### [Records to process]
********
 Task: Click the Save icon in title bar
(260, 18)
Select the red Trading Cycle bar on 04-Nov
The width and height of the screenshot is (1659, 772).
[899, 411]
********
### [Work task]
Each record above must be given again exactly as written.

### [Result of this task]
 Task: Click the Save icon in title bar
(260, 18)
Select the red Trading Cycle bar on 04-Nov
The width and height of the screenshot is (1659, 772).
[899, 411]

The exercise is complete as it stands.